Reproduce verbatim the stretch of data from the line containing "Click size 34 in the Size column" through the line containing "Action: tap(47, 780)", both lines included.

* **MATERIAL SHOWN**
▼

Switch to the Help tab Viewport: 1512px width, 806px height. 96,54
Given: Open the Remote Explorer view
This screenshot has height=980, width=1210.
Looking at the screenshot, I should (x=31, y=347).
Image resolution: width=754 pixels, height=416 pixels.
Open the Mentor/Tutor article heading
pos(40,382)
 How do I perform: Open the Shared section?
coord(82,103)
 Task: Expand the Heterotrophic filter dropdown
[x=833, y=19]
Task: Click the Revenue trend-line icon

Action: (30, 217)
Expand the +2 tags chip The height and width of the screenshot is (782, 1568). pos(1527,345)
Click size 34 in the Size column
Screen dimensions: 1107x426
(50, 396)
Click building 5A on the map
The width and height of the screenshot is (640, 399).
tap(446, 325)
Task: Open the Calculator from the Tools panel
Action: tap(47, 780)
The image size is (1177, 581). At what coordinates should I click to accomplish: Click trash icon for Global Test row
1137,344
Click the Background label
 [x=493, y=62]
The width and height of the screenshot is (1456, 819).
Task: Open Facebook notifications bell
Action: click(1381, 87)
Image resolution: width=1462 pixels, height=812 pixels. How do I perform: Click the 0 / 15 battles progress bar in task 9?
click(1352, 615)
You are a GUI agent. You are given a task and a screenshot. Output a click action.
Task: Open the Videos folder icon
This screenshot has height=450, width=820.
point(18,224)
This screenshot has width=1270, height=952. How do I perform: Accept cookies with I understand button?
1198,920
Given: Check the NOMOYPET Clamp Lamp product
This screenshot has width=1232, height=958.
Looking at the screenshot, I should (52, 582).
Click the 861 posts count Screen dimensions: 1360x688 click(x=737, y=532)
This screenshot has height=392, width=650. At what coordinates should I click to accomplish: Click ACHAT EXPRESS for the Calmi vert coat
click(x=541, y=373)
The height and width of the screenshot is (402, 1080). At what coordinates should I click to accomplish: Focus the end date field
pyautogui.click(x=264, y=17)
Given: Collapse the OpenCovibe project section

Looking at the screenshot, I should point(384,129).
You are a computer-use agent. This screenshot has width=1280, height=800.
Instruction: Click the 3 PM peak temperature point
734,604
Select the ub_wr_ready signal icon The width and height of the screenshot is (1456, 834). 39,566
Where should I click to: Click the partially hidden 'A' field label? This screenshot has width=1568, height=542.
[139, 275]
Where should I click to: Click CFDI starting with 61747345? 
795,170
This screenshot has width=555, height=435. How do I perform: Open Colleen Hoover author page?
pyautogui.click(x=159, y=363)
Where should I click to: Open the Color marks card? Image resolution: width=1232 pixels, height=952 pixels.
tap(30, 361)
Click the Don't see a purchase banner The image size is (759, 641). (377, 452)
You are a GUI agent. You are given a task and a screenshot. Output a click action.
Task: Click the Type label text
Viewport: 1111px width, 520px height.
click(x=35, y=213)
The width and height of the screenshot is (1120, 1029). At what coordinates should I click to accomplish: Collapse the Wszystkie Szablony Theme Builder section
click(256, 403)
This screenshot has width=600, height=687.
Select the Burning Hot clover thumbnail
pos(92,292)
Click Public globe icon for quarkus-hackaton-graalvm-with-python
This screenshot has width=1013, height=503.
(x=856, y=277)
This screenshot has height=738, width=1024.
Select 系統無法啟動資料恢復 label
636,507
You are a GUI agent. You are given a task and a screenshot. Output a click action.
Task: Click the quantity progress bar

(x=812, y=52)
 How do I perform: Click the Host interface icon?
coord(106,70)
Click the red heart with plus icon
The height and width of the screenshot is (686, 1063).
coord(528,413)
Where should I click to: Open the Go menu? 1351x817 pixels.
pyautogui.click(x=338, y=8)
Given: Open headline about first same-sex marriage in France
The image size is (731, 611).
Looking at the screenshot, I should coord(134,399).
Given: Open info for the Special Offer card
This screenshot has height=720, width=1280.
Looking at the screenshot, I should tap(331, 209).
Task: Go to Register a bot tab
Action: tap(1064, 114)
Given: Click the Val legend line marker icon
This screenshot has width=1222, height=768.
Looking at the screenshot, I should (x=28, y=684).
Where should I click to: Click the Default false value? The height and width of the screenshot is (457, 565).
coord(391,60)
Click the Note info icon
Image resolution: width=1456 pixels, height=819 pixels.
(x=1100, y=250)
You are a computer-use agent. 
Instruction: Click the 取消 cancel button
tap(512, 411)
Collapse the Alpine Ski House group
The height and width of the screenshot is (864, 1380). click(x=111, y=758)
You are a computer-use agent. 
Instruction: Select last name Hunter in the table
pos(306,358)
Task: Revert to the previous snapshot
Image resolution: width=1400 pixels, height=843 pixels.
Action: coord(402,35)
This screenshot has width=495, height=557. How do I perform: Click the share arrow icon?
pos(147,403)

▲

* **SOLUTION TO THE EXERCISE**
Click size 34 in the Size column
Screen dimensions: 1107x426
(50, 396)
Click building 5A on the map
The width and height of the screenshot is (640, 399).
tap(446, 325)
Task: Open the Calculator from the Tools panel
Action: tap(47, 780)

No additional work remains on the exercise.